Stefano Domenicali, diretor-executivo da Fórmula 1, declarou que a categoria não deve voltar à África do Sul antes de 2029. A afirmação foi feita durante entrevista sobre o futuro do calendário, que atualmente conta com 24 etapas contratadas.
O país africano não recebe a principal categoria do automobilismo desde 1993, quando o circuito de Kyalami saiu do cronograma por motivos sociais e políticos. Desde então, diversas tentativas de retomada foram feitas. O ministro sul-africano de Esportes, Artes e Cultura, Gayton McKenzie, criou uma comissão para viabilizar o retorno, obteve sinal verde da FIA para modernizar Kyalami e classificou a volta da corrida como meta prioritária de sua gestão. Mesmo assim, os esforços não surtiram efeito imediato.

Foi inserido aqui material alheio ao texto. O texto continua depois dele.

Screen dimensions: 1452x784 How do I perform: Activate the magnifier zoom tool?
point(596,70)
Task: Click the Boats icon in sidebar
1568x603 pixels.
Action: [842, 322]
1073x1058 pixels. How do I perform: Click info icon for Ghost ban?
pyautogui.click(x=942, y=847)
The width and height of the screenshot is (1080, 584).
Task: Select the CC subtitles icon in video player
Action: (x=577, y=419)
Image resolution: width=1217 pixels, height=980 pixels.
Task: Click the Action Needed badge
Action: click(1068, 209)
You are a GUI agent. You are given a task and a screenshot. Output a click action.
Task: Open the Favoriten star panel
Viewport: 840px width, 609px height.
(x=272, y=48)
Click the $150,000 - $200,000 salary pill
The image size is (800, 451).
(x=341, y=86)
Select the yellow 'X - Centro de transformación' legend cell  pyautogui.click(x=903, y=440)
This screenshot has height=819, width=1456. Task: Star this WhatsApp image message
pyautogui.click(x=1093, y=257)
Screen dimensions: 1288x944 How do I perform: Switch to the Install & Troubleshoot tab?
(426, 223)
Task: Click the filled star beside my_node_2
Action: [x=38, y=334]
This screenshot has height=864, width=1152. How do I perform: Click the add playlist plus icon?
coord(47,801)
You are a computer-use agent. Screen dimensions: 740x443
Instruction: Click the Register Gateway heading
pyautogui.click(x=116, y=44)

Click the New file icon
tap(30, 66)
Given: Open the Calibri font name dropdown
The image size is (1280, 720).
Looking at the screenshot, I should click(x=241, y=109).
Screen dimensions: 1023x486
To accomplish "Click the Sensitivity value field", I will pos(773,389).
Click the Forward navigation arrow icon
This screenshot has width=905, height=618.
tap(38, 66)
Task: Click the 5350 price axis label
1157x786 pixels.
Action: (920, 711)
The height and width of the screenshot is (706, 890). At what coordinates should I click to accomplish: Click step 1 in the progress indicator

Contratos e logística travam negociação
Domenicali explicou que a agenda da Fórmula 1 está comprometida com acordos de longo prazo e que não há espaço antes do ciclo que se inicia em 2029. Além das obrigações contratuais, o dirigente citou a necessidade de infraestrutura adequada para receber a prova.
Paralelamente, a organização estuda a inclusão de novas praças, como Istambul, na Turquia, a partir de 2027, decisão que reduz ainda mais as chances de encaixar a etapa sul-africana neste período. O CEO reforçou que o número de corridas permanecerá estável até o fim da década, descartando qualquer expansão além das 24 previstas.
Com isso, torcedores da África do Sul terão de esperar ao menos mais cinco anos para ver o país novamente no mapa da F1.